Re-pinging @Cvetomird91, @mumumu, @Larry850806, @egilkh, @matthewgao, @fordhurley, @pranavraja, @jezeniel, @jlinder, @AdamSulucz, @jkbrzt (renamed to @jakubroztocil), @shybovycha, @jlems, @byjord, @RoryCrispin, @axelcdv, @jeanleonino, @rnas, @gwanii, @zhengqm, and @livioso; pinging (for the first time) @smevawala, @robyoung, @atweiden, @matkoniecz, and @cnu:

We need your collaboration :) please visit https://cla-assistant.io/tldr-pages/tldr to read the tldr-pages contributor license agreement and confirm your signature of it, or comment below (or react with a :-1: to this comment) if you have any objections. Thanks!

egilkh commented 7 years ago

Done.

Sorry for the long wait. Kinda turned off most notifications lately.

waldyrious commented 7 years ago

It's quite alright, @egilkh -- we all have periods where we need to step aside for a while :) Thanks for signing!
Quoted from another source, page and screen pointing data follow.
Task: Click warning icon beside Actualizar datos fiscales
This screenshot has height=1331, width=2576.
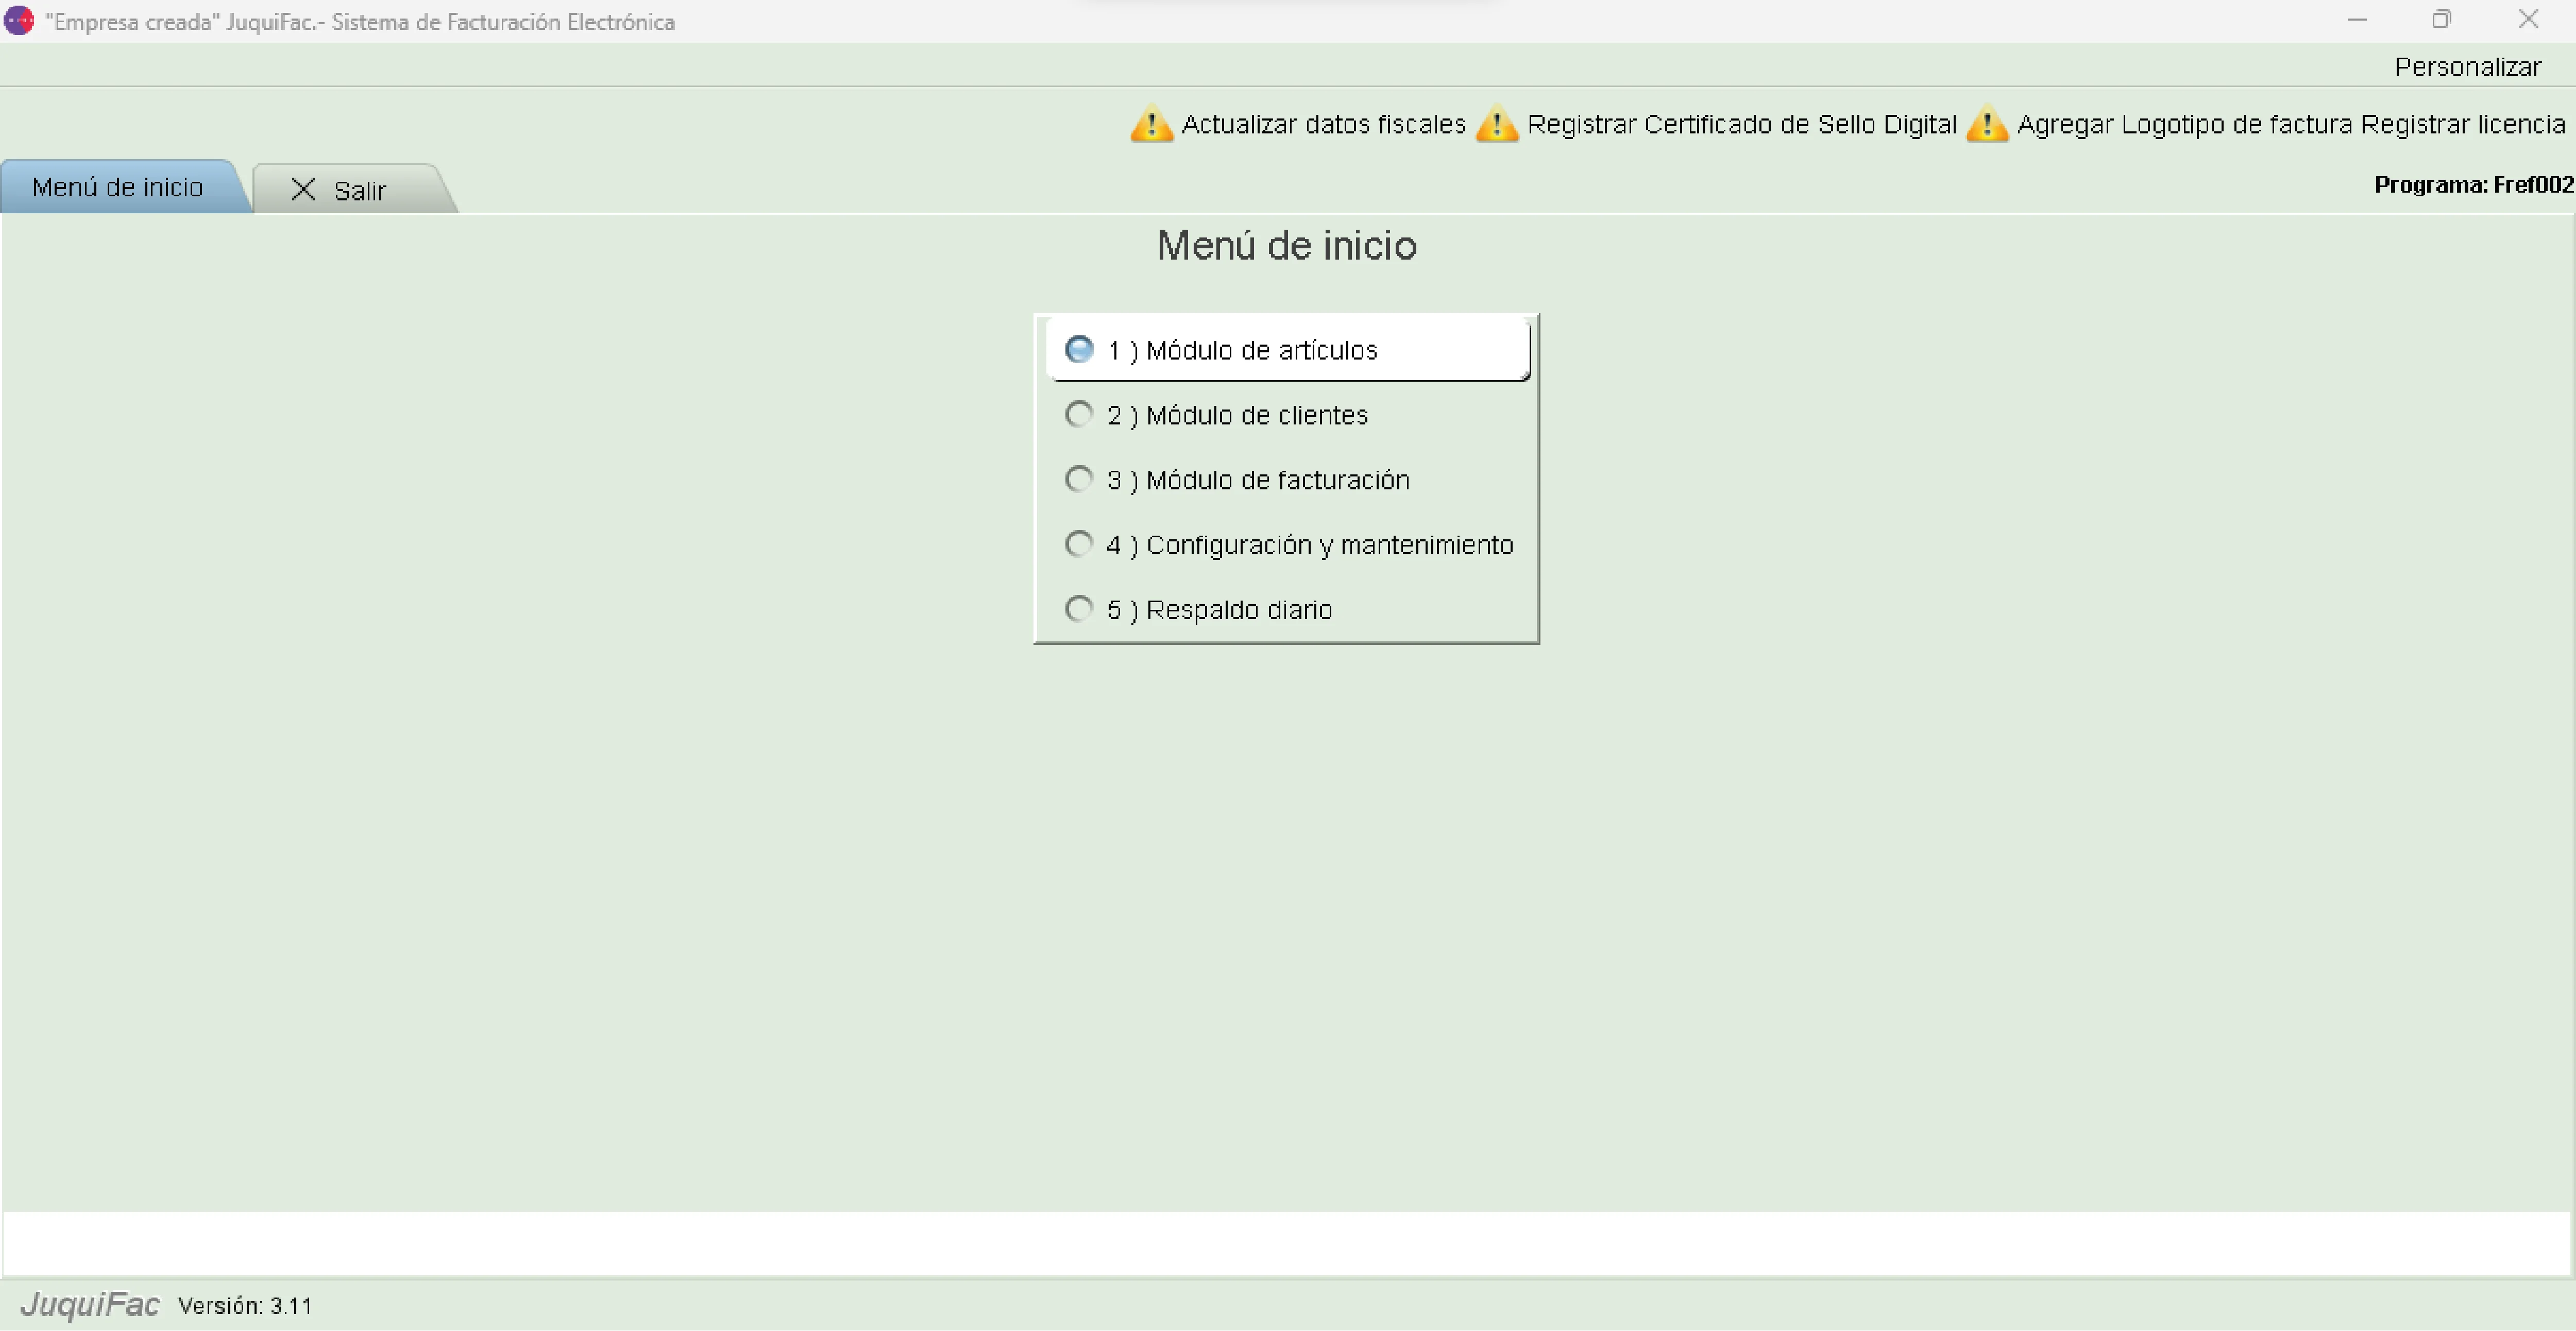Action: [1151, 124]
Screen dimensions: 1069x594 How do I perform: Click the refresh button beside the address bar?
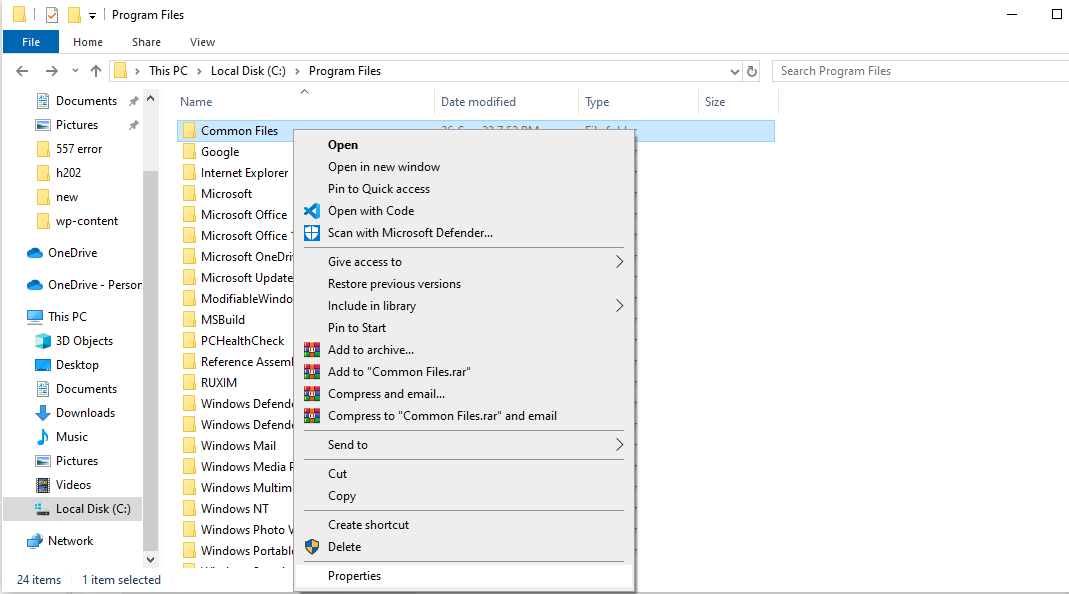point(752,71)
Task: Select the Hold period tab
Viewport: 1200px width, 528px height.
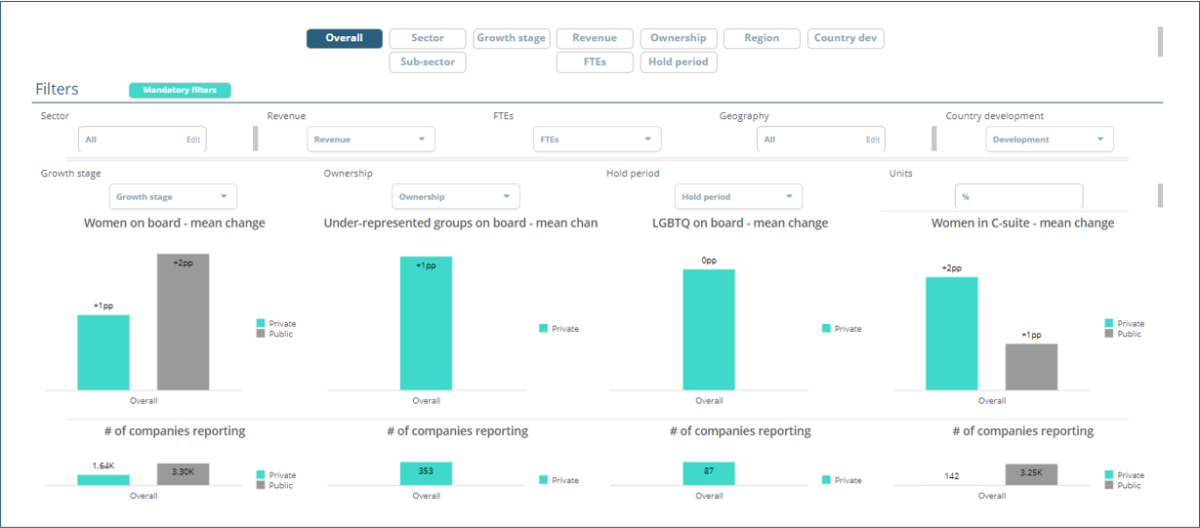Action: tap(678, 62)
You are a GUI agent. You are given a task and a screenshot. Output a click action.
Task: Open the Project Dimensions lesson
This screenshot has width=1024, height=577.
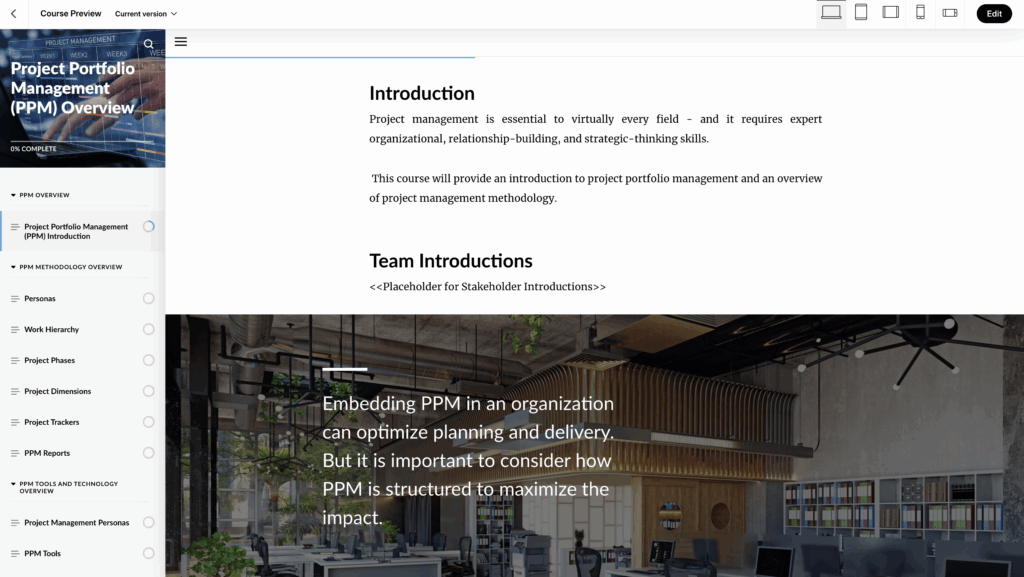point(57,391)
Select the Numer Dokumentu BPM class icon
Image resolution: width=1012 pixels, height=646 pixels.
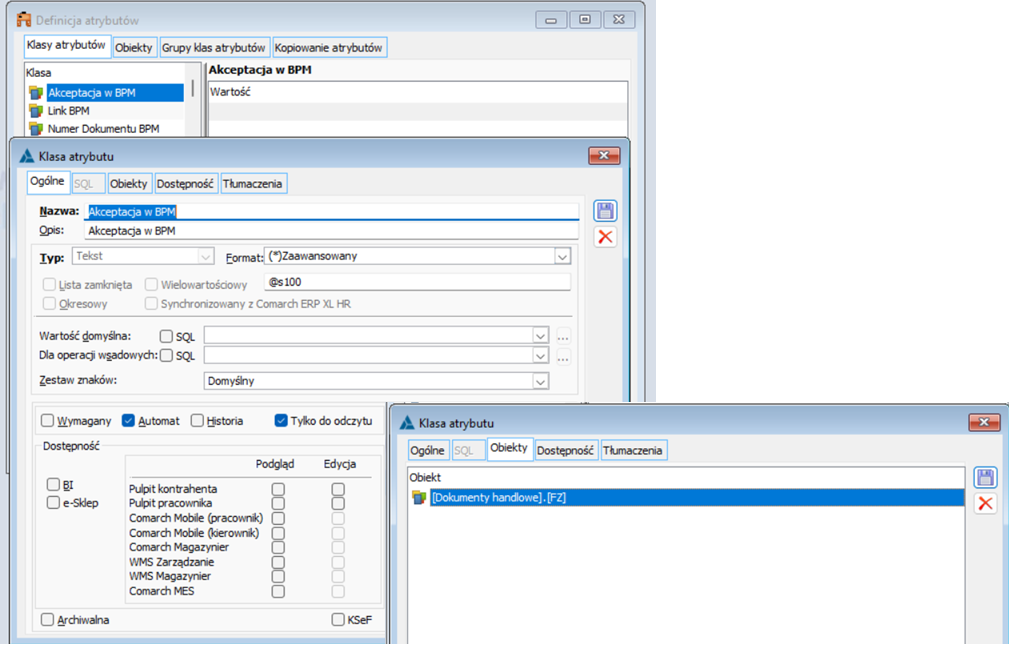(37, 128)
zlatanvasovic commented 4 years ago

Is this even worth the hassle? Seems like stale issue, but I'd go with closing it.

waldyrious commented 4 years ago

@zdroid I think it was quite worth the hassle, actually, as we managed to collect a pretty wide set of feedback from the community, from which we can judge consensus on this matter — and if I'm reading the thread correctly, there's a clear consensus that this change is OK with the vast majority of contributors.

We also managed to have many of the contributors from before we adopted the CLA to sign it, which was also a positive outcome.

That said, I do agree that we have collected sufficient feedback to make a decision. Based on the discussion above, and considering that the current license (MIT) does allow relicensing already, I will officially propose relicensing the pages to the closest Creative-Commons license to MIT's properties, which would be CC-BY. I'll open a PR which, once merged, will finally close this issue! 🎉

sbrl commented 4 years ago

Yeah! It would be great to get the licensing done. CC-BY is much more appropriate for documentation-based stuff like tldr-pages.